Друг №1 улыбнулся легкой снисходительной улыбкой.

– Я-то пиздеть не буду, хорошо, как скажете. Но вы то, сами, с собой разберитесь. Что такого вы увидели у этого Деревянко, чтобы так поразиться? –

–Вот, вот, вот!!! – Запричитал хозяин и задрал палец,

– вот именно! Жопу! Я увидел жопу! Я себя самого увидел. –

Последние слова на всех произвели впечатление. Сын и друг номер два переглянулись с улыбкой. Друг номер один злорадно хмыкнул.

– Экая невидаль.

– Ребята, – с горечью продолжил шеф, – если даже меня так наебали, если так задурили мне мозги, что я по другому уже и видеть это не мог… страдания, интеллигентность, чувства… непременно высокие. А тут на тебе! Я и предположить такого не мог. Какие в жопу чувства – трахаться, трахаться, ТРАХАТЬСЯ он захотел, – завопил хозяин, – если меня можно так легко наебенить, то как же засирают ваши мозги! –

И тут встрял друг номер два. У него был такой вид, словно он, наконец таки, ухватился за мысль в этом идиотском беспредметном трепе.

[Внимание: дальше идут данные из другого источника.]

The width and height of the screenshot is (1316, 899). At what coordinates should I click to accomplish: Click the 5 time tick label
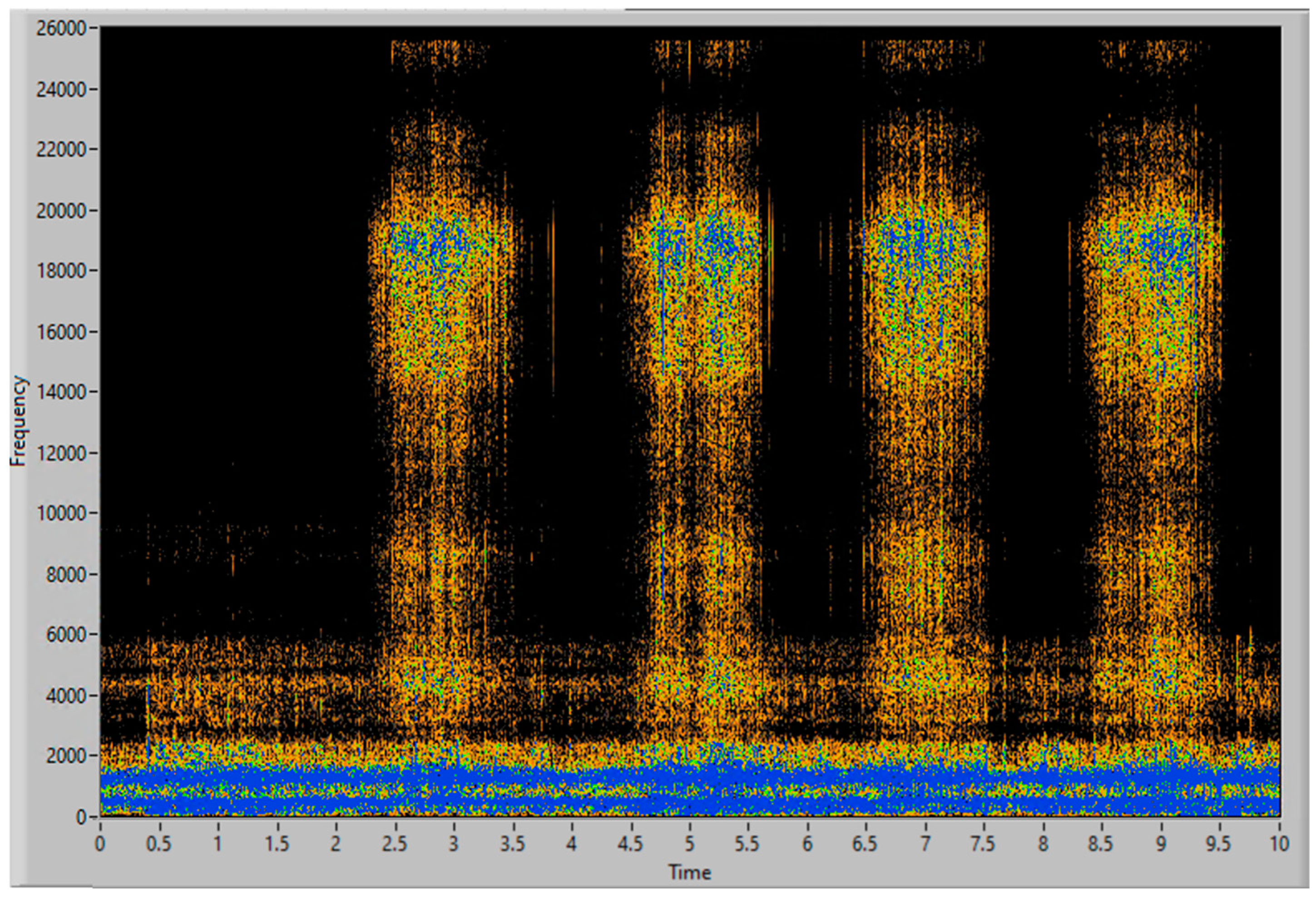(689, 844)
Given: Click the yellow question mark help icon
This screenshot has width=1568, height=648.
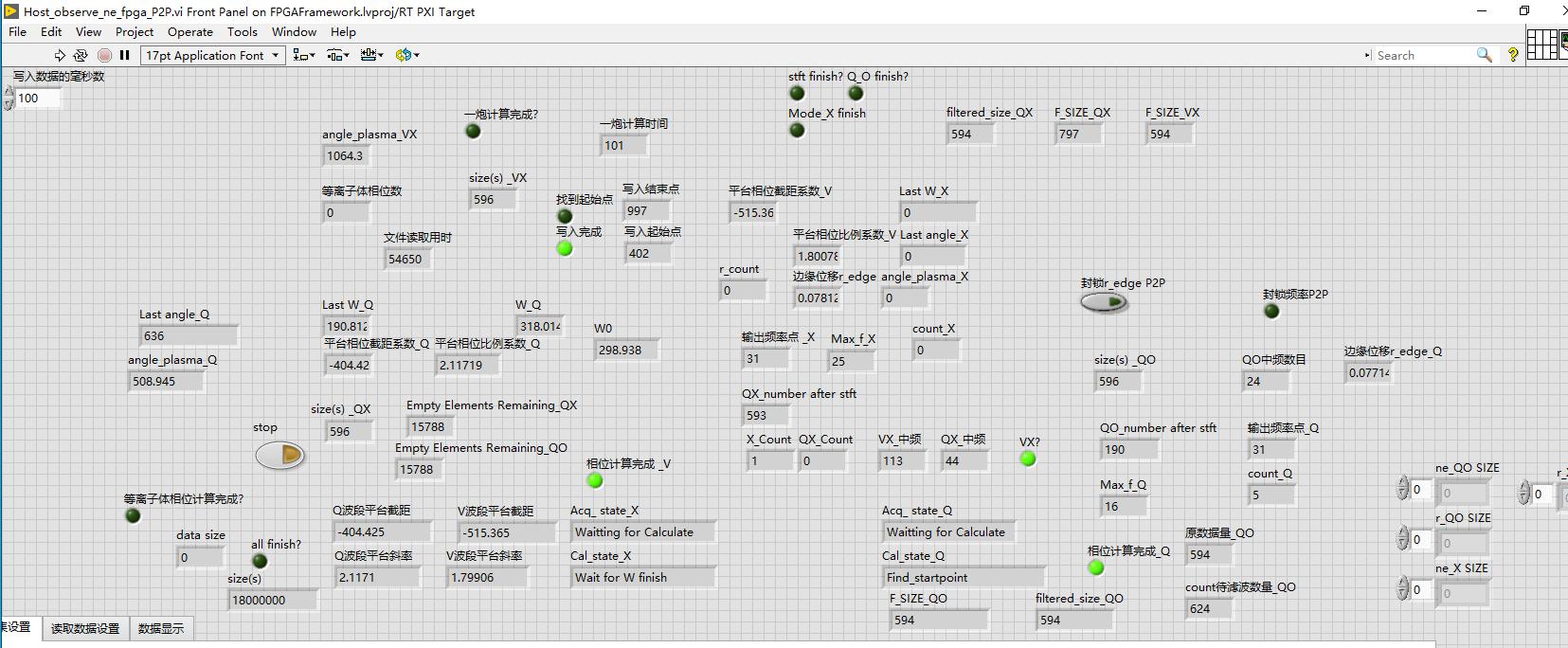Looking at the screenshot, I should pyautogui.click(x=1513, y=55).
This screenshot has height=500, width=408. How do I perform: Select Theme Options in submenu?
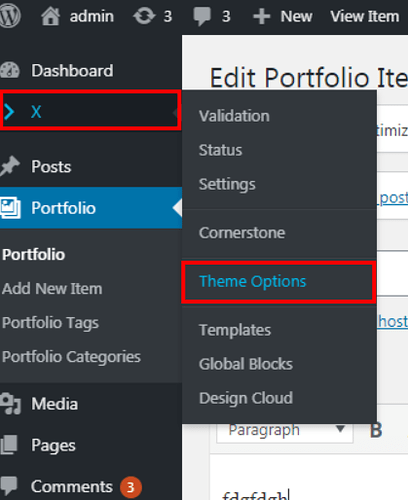pos(279,282)
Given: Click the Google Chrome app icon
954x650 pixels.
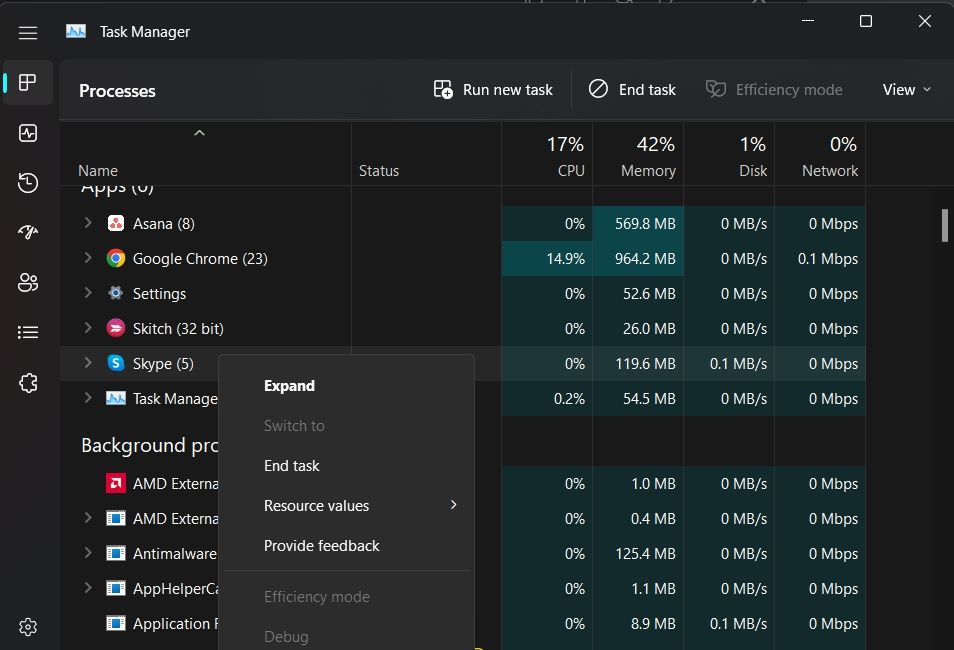Looking at the screenshot, I should click(116, 258).
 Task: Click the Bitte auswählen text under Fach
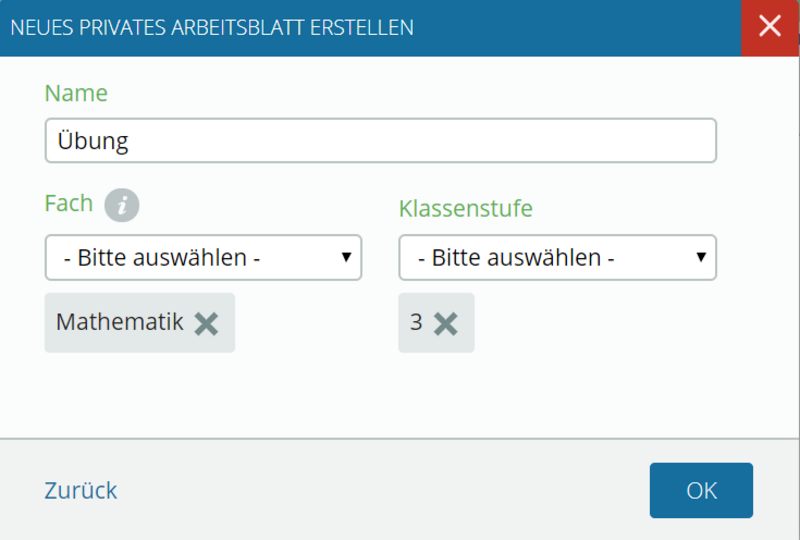[x=162, y=258]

– Если я вас правильно понял, вы говорите о манипуляции. Знаете, дядя Нарик, я думаю здесь Леха прав. Мы должны уважать ваш опыт, но мы не должны признавать ваш ум… короче, ваши суждения как истинные. Это у вас, как раз, есть шоры. Ваш опыт вас разворачивает… ну вы сами знаете куда…

И понеслось… говно по трубам!


Годы берут свое, конечно же. В первую очередь это заметно по всему тому что находится между головой и мною. Вся эта хренотень, что заводит человека, заставляет его: любить, спешить, ерзать и подпрыгивать – все это вытирается как джинсы на… мне… и вот уже и спешить некуда, и ерзать, вроде как, незачем.

Во вторую очередь (как вторая ступень ракеты) отстреливается голова. Вот она ни хрена не видит, а вот уж ни хрена не может запомнить. А все ерзает да подпрыгивает, не понимая, что без твердого побуждения не будет никакого радения.